Hence, it is not difficult to understand why most of the Central Committee officials of Lenin’s time faced firing squads or arrived in Gulag during Stalin’s regime. Also, the Party did not allow Boris Leonidovich Pasternak (January 29, 1890 – May 30, 1960), the author of 1957 novel Doctor Zhivago, to receive the Nobel Prize. It may be noted that although Konstantin Georgiyevich Paustovsky was nominated for the Nobel Prize for Literature in 1965, Mikhail Aleksandrovich Sholokhov received the Prize “for the artistic power and integrity with which, in his epic of the Don, he has given expression to a historic phase in the life of the Russian people“. All these were not Marxism. The Soviet Union was born during the First World War, and it experienced the Second World War within the next two and half decades. Many argue that Stalin had to be ruthless in order to maintain the completely new Socialist System.
Stalin, who resorted to inhuman activities in order to protect the sovereignty of the Soviet Union, had signed a non-aggression pact with Adolf Hitler (April 20, 1889 – April 30, 1945). It was also astonishing that a Powerful State, like the Soviet Union, was formed with the socialist countries of Eastern Europe, including Russia. The successors of Stalin triggered a catastrophe there in 1989-90. It may be said that the development certainly gave relief to Capitalism.

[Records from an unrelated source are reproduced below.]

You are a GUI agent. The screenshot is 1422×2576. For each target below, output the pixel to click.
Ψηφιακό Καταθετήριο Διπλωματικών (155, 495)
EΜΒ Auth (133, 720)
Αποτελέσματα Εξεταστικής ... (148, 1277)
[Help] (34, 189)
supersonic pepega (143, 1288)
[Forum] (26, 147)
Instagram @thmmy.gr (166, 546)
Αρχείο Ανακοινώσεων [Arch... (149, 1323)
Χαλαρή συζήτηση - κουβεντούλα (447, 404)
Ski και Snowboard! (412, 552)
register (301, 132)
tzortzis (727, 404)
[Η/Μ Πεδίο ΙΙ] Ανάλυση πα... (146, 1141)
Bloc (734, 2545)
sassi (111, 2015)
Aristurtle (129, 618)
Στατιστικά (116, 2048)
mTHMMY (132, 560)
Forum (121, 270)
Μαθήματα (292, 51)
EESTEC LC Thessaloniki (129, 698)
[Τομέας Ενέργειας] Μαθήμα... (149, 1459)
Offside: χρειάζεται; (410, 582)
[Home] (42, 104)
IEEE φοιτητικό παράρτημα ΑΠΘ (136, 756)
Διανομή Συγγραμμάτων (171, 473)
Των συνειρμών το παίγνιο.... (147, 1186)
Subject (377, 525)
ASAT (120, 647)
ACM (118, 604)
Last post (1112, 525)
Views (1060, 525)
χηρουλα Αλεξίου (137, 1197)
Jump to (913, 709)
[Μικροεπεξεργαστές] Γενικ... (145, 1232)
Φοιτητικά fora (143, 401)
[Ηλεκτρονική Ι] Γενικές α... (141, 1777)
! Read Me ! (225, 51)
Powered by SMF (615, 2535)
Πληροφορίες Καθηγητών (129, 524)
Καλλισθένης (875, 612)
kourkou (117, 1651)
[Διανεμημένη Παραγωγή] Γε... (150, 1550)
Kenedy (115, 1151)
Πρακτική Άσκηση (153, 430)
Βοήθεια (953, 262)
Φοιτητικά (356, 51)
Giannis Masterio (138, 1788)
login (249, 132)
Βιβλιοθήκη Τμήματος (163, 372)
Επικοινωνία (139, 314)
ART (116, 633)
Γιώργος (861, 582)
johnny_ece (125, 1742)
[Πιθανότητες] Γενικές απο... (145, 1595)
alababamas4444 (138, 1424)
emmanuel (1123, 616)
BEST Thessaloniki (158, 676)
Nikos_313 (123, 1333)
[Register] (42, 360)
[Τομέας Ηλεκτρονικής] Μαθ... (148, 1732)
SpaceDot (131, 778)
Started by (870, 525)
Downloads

Incidentally, Russia has failed to normalise its ties with the US in the last three decades. One should keep in her/his mind that the history of 74 years of Socialism and the next 30 years of (so-called) Democracy is not an easy one to study. Furthermore, the developments in Eastern Europe triggered a disaster in 1989-90. Something similar happened in China’s Tiananmen Square in 1989, and student-led demonstrations were brutally suppressed. However, the Soviet Union did not follow that path, thanks to Mikhail Sergeyevich Gorbachev, the eighth and final Soviet leader.